Verify contract, permit, inspection, tax, warranty, electronic-signature, environmental, licensing, insurance, and local recordkeeping requirements with the authority having jurisdiction, attorney, accountant, insurer, and qualified trade professionals before acting.

Common questions

What is an as-built packet for a small contractor?
An as-built packet is the closeout record showing what was actually built or installed. For a small job, it can include redline markups, photos, daily notes, inspection results, change orders, punch items, warranties, completion sign-off, and the final invoice.
What is the difference between redline drawings and record drawings?
Redline drawings are working markups that show field changes as the job happens. Record drawings are the final compiled version of actual conditions. Small contractors often deliver a practical redline packet instead of a formal record drawing set unless the contract, permit, owner, architect, or engineer requires more.
Do small residential jobs need as-built drawings?
Not always. Many small jobs do not require formal as-built drawings. But a simple redline closeout packet is still useful when hidden routing, equipment locations, permit inspections, customer decisions, substitutions, or warranty questions may matter later.
Can photos replace redline notes?
Photos help, but they usually should not replace redline notes. A photo without a measurement, location, date, and explanation may not tell the next trade where a pipe, wire, valve, drain, or control was placed.
When does a field change need a change order?

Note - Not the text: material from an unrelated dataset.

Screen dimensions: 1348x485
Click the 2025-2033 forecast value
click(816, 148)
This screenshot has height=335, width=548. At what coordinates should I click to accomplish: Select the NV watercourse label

Use a change order when the field change affects price, schedule, quantity, method, material, risk, warranty, or approved scope. A redline note records where the work ended up; the change order records customer approval for the changed deal.
Should permit inspection results go in the closeout packet?
Yes. Keep permit numbers, inspection dates, correction notices, sign-offs, final inspection results, certificates, or letters of completion where applicable. The exact required document depends on the jurisdiction and work type.
How long should a contractor keep closeout records?
Keep them at least as long as tax, warranty, licensing, insurance, contract, permit, and dispute deadlines may require. IRS Publication 583 says business records should be kept as long as needed for federal tax administration, and other purposes such as insurance or creditors may require longer retention.
Is electronic sign-off enough for closeout?
Electronic sign-off can work when applicable law and the contract allow it, but the record needs to be tied to the right document and retained in a usable form. ESIGN supports electronic records and signatures in covered transactions, while preserving other content, timing, consent, and filing requirements.
What should be on the closeout cover page?
Include job identity, approved scope, change orders, redlines, inspections, punch items, completion status, warranties, owner instructions, records delivered, invoice number, and acceptance signature.
Should the final invoice include the as-built packet?
The invoice does not need to contain every redline note, but it should reference the approved scope, approved changes, completion status, and any accepted punch items. Send or archive the closeout packet with the invoice so the bill is backed by the job record.